【リポート】市民駅伝に市長が出場 鹿角市八幡平

【リポート】市民駅伝に市長が出場 鹿角市八幡平

 鹿角市の市民駅伝に、あの人が出場して周囲を驚かせました。笹本市長です。この日は市民を激励するための参加ではなく、自治会チームのランナーの一人として、本気の出場です。

 市民の集まりに激励やお祝いで駆けつける公務もありますが、7日はTシャツにランニングパンツ姿で、八幡平地区駅伝の会場に現れた笹本市長。「走るんですか」と目を丸くする人もいました。

 オフの日も地域の催しに足を運ぶことが多く、コロナ明け以降、この大会に出ていなかった地元の集落の人たちを説得しての出場です。

 ことし4月、鹿角市で過去最年少の39歳での市長就任でしたが、学生時代はサッカーや登山などに励んだ一面ももちます。大会前は、公務の前後にジョギングやエアロバイクで備えていたそうです。

 各チームのエースがそろう1区の出場とあって、スタート以降、健脚たちにさすがに差をつけられましたが、4.9キロを走り切り、沿道の声援には手を振っていました。

 タイムは26分1秒と、一般のランナーとしてはなかなかの成績です。ゴール後は周囲が笑顔になり、「完走できてよかったですね」「楽しそうで何より」などと声を掛けられていました。

 ゴール直後ながら本人も笑顔で、インタビューには、「沿道の声援があったから走る側として元気をもらったし、市民駅伝は地域を元気にできる、いい場面だと思った」と話しました。

 そして、「市民の皆さんと、また距離が近くなった。市民の近いところにいる市長でいたい」と話していました。

 大会に長く携わっている男性は、50年ほど前の様子について、「A、B、Cとチームをいっぱいつくって、腹が出ている自分まで呼ばれた。遅いも速いも関係なく、みんなで走って、地域を盛り上げた。そうして絆も深めたものだった」と、うれしそうに話します。

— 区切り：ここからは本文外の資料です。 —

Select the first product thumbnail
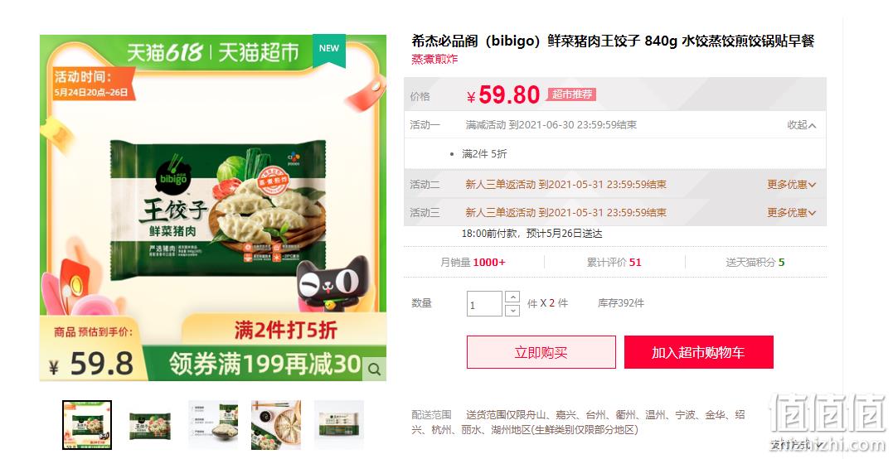 pos(87,425)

 人口が減り、興味が多様化し、地域の人たちの集まる機会が減っている現代です。

 大会を主催した八幡平体育協会の髙見映昭(ひであき)会長(66)は、「地域の行事に出る人が減っているので、かつてはあった、大会に出て、お疲れさん会で楽しんで、次は何をしよう、そうしてまた人が集まるという好循環が大事になっている。市長の次は自分たちと、きっかけにしてもらえたらいい」と期待しています。